Even in the best of times, positive social change can be hard to come by. That is why the latest victory for consumers and our health is such welcome news.

The overuse of antibiotics on industrial farms is pushing us ever closer to a post-antibiotic era. Imagine the next time you get sick with an infection, the antibiotics prescribed for you no longer work. Imagine routine surgeries, chemotherapy, and even childbirth becoming much more dangerous than they are today.

A little more than a year ago U.S. PIRG kicked off our campaign calling on KFC to do its part to save antibiotics, or in twitter speak #KFCsaveABX.

Last week the fried chicken giant announced that by the end of 2018, all chicken purchased by the company in the U.S. will be raised without antibiotics important to human medicine.

This is very good news indeed and has the potential to be a game-changer.

KFC deserves our thanks and applause for doing the right thing. Of course, we also did all we could to give the company the proper encouragement along the way.

In the last year, hundreds of thousands of consumers gave KFC that encouragement by signing a petition, calling KFC headquarters, or tweeting at KFC to urge the company to stop the overuse of antibiotics in its meat supply chain. Medical professionals all over the country also called on the chicken icon to move toward more responsible antibiotic use.

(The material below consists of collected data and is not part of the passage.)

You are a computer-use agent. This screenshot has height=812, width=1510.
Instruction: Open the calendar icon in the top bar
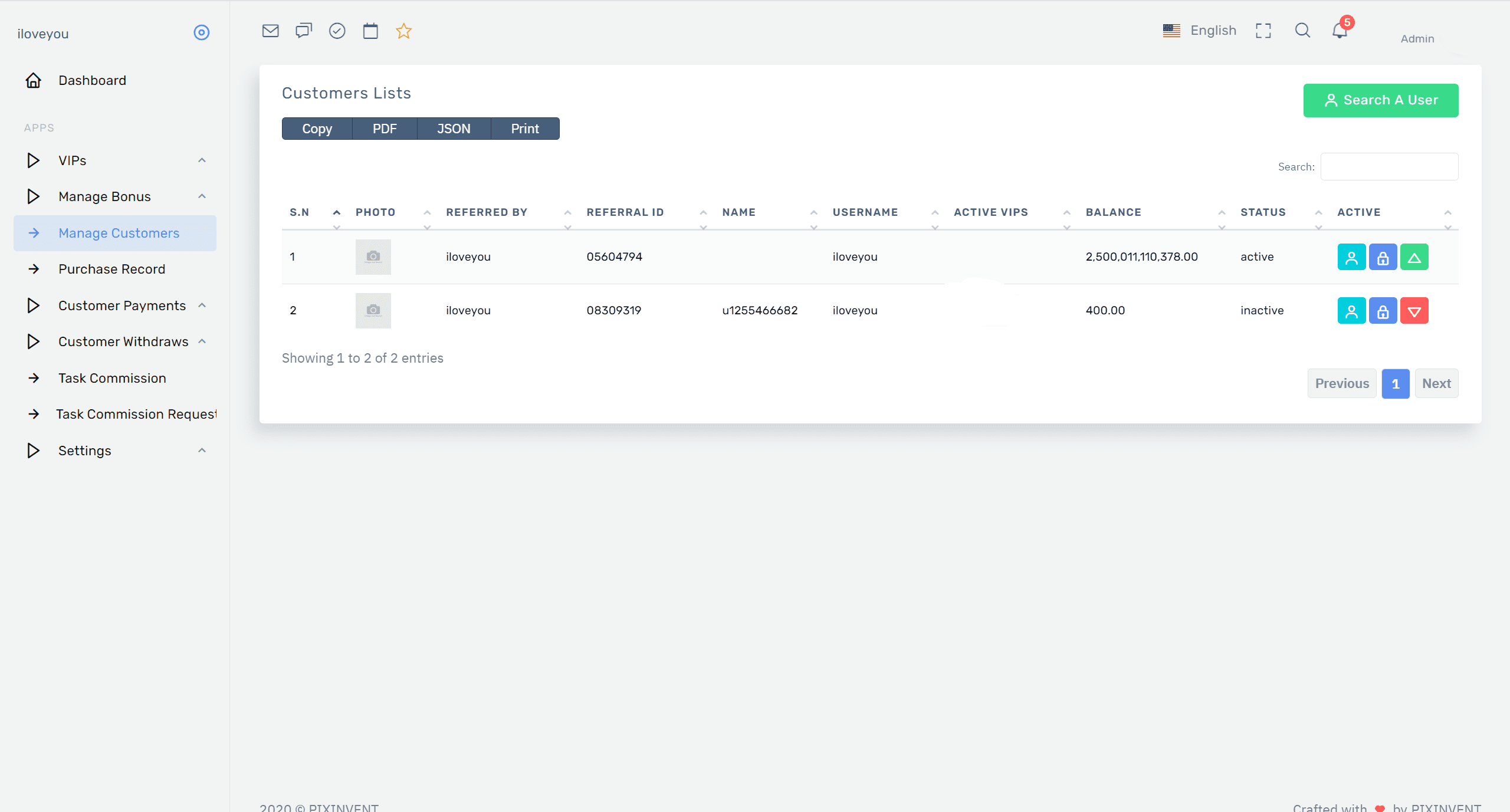[370, 31]
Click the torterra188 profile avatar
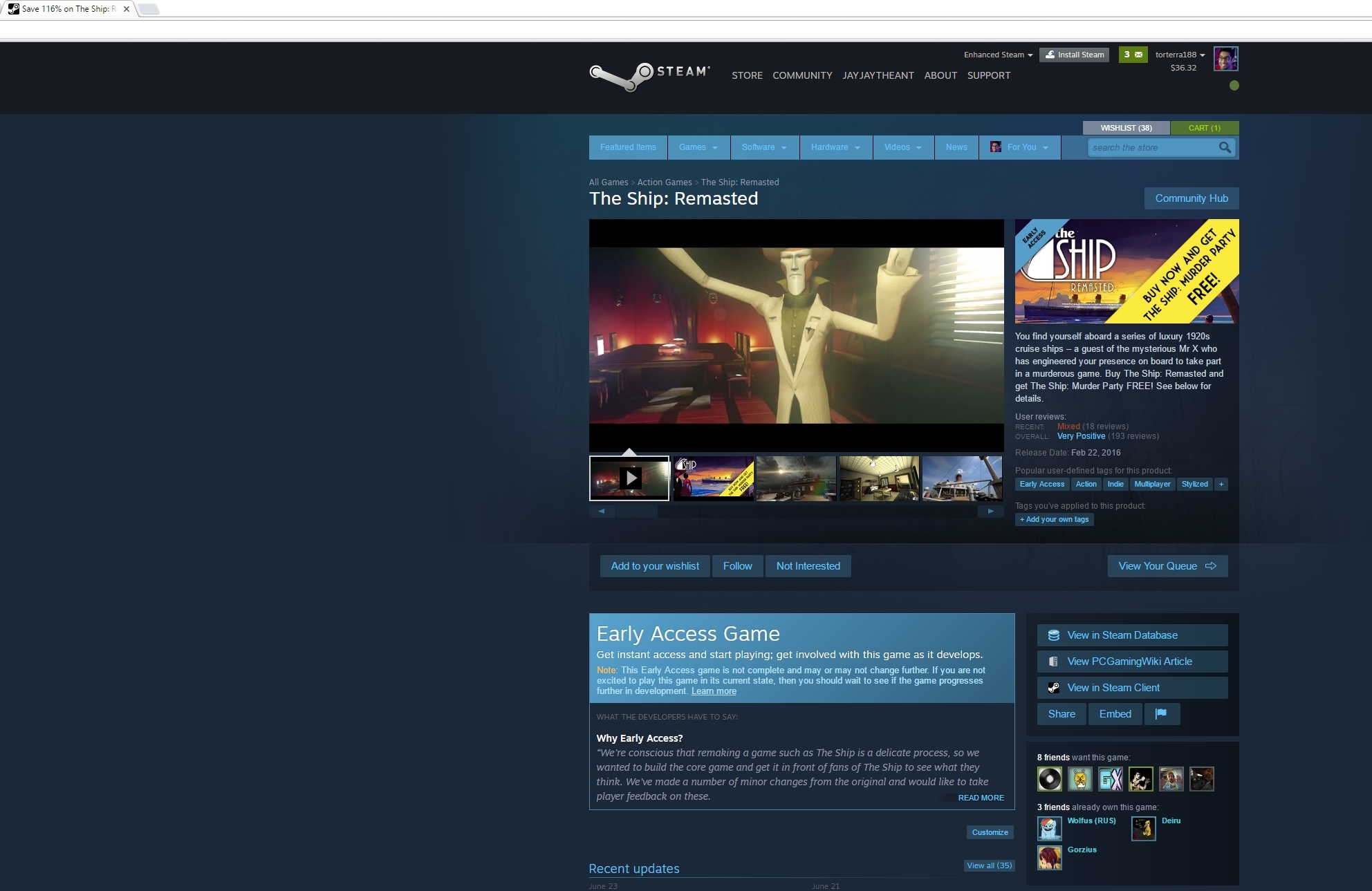The image size is (1372, 891). [x=1225, y=59]
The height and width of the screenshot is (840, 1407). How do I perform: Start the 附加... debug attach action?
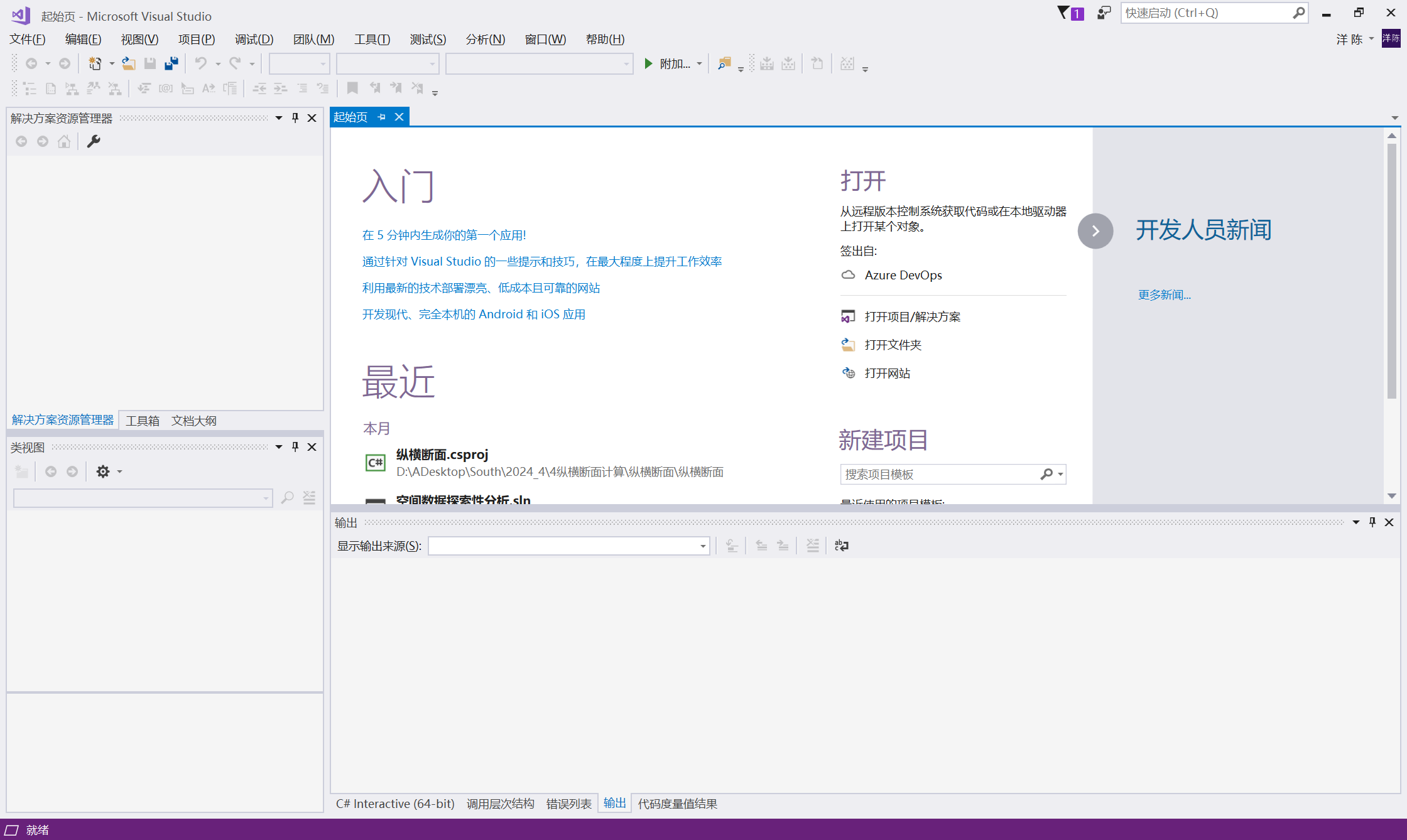672,63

For more details on our campaign check out this timeline.

KFC’s new commitment on antibiotics is a testament to consumer engagement, and more importantly it demonstrates the gravity of our situation when it comes to antibiotic overuse.

As the company’s own website states: “The threat of resistance to human antibiotics is a rising public health concern in the U.S. As such, offering chicken raised without medically important antibiotics is the next step in our food promise to our customers.”

Already, at least 23,000 Americans die each year due to antibiotic-resistant infections, and estimates show those numbers could skyrocket if we don’t stem the overuse of antibiotics now.

KFC’s action to help stem the growing health threat of antibiotic resistant superbugs is especially important given the current political climate. Federal action on most issues moves along at a grinding pace — too slowly given the threat and consequences of a post-antibiotic future. That’s why we and our allies turned to the marketplace, where we could harness the power of consumers to influence the behavior of companies sensitive to their public image and brand.

KFC’s action to eliminate the use of medically important antibiotics in its chicken supply will help preserve these foundations of modern medicine for the future.

The fried chicken giant is the largest chicken-on-the-bone quick service restaurant in the U.S. Given its stature as a major chicken buyer in the U.S. and the nature of its supply chain, KFC’s commitment could make chicken raised without the routine use of medically important antibiotics the new norm in U.S. chicken production. That would be a major shift.

We’ve made real strides in phasing routine antibiotic use out of our meat supply. But, our work is far from over. Although the U.S. chicken industry is heading in the right direction, there has not been nearly as much progress in the pork and beef sectors.

If we’re going to truly protect antibiotics, we need action across the entire meat industry to no longer misuse antibiotics on animals that are not sick.

We need more marketplace actors to follow Subway’s lead in phasing antibiotic use out of their entire meat supply chain, as they committed to back in 2015.

We need our lawmakers in states across the country to follow California’s lead in passing legislation that restricts the use of antibiotics to treat sick animals or to control a verified disease outbreak.

We will stay on the case. For now, I want to thank KFC’s leadership for addressing this issue. It is a major win for anybody who might someday depend on antibiotics to get well or even save their lives — i.e. everybody.

Special thanks go to our coalition partners NRDC, Consumers Union, Center for Science in the Public Interest, and the Food Animal Concerns Trust for their part in this victory. I look forward to working together to continue to move the marketplace away from overusing our life-saving medicines.